Personal information
- Full name: Steven Robert James
- Date of birth: 29 November 1949 (age 76)
- Place of birth: Coseley, England
- Position: Centre-back

Youth career
- 1965–1966: Manchester United

Senior career*
- Years: Team / Apps / (Gls)
- 1966–1976: Manchester United / 129 / (4)
- 1976–1980: York City / 105 / (1)
- 1980–1982: Kidderminster Harriers
- 1982–: Tipton Town

International career
- 1968: England Youth

= Steve James (footballer) =

English footballer

Steven Robert James (born 29 November 1949) is an English former professional footballer who played at centre-back.

==Career==
Born in Coseley, England, James started his career as an apprentice at Manchester United in December 1965. His first-team debut for the club came on 12 October 1968 against Liverpool. He scored four goals in 161 appearances (including one substitute appearance) during his United career before being transferred to York City in January 1976. During his time at Old Trafford, he collected a Football League Second Division title medal in 1975 but then lost his place in the first team and this prompted his move to Bootham Crescent.

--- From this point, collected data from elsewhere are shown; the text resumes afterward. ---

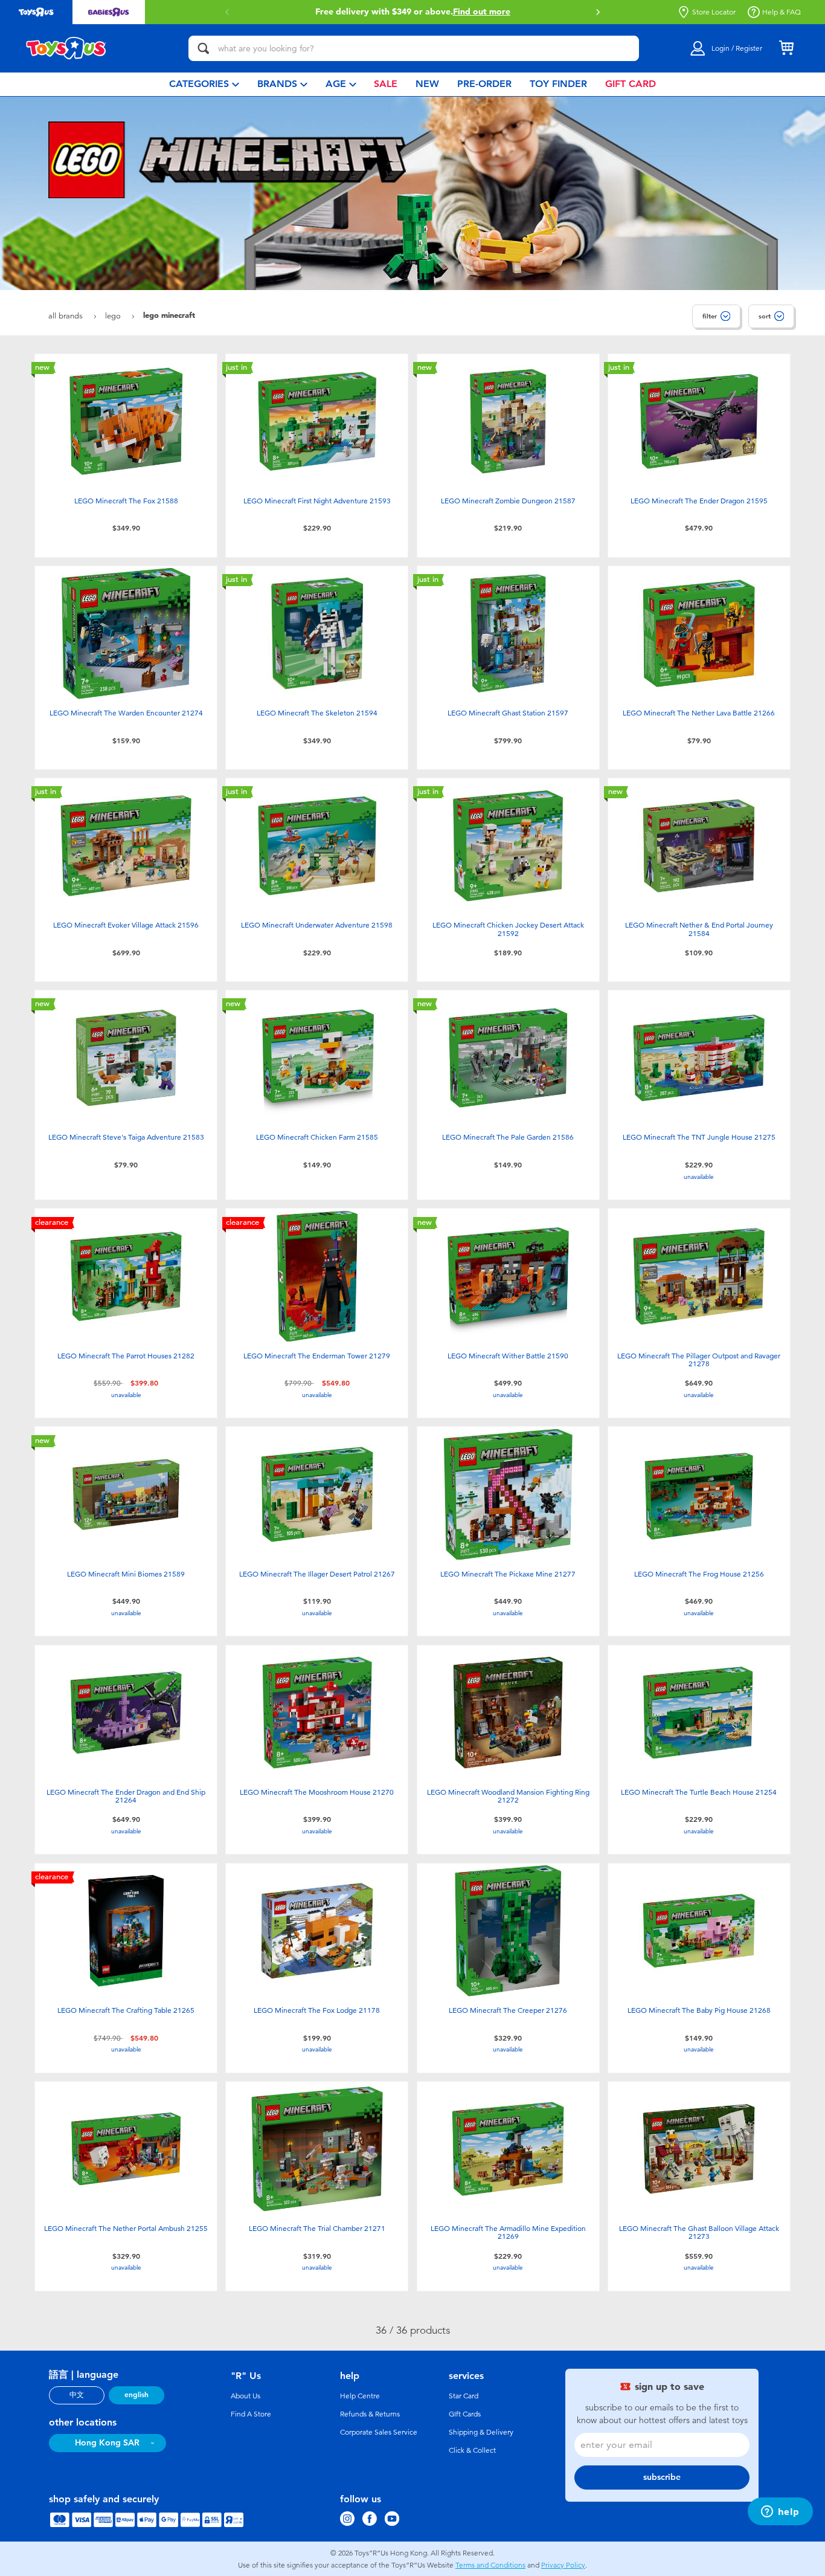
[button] (227, 12)
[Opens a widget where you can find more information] (780, 2512)
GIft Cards (465, 2414)
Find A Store (251, 2414)
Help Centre (360, 2396)
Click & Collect (472, 2450)
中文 (76, 2394)
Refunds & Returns (370, 2414)
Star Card (463, 2396)
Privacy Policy (563, 2565)
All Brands (66, 316)
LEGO (114, 316)
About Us (245, 2396)
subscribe (662, 2477)
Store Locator (714, 12)
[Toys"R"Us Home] (66, 48)
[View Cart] (786, 48)
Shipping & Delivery (481, 2432)
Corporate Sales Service (378, 2432)
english (136, 2394)
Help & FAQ (781, 12)
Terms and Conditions (490, 2565)
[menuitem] (204, 84)
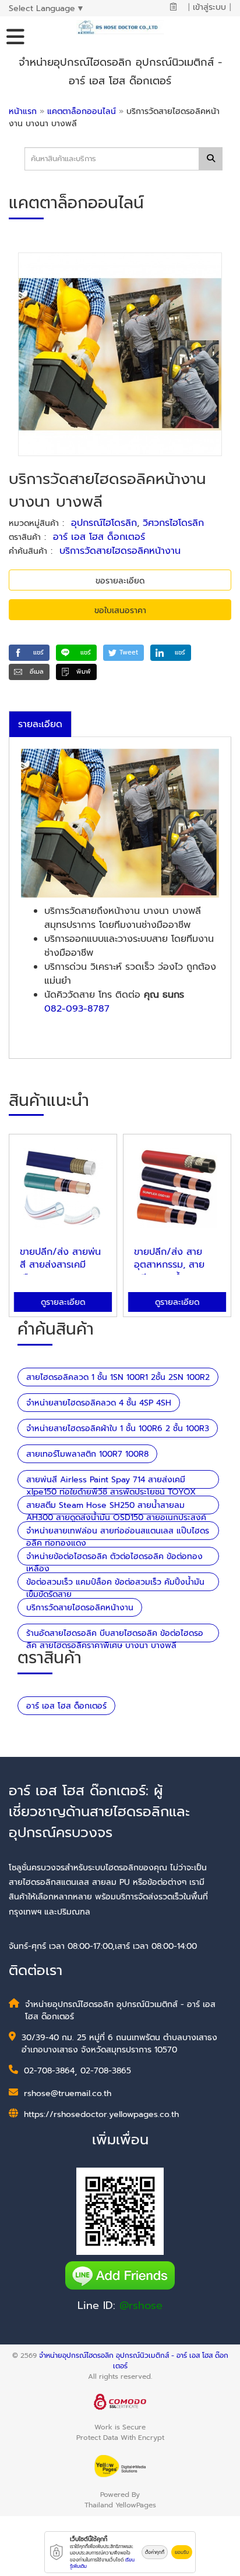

He made his debut for York against West Bromwich Albion in January 1976. He missed the whole of the 1978–79 season with injury. He made 119 appearances and scored 2 goals for the club, and joined non-league Kidderminster Harriers in May 1980.

He was capped for England at youth international level in 1968. As of June 2012, he was working in a Waitrose supermarket. His Division 2 winners' medal was found in a junior school near Telford in January 2012, having been missing for over 30 years.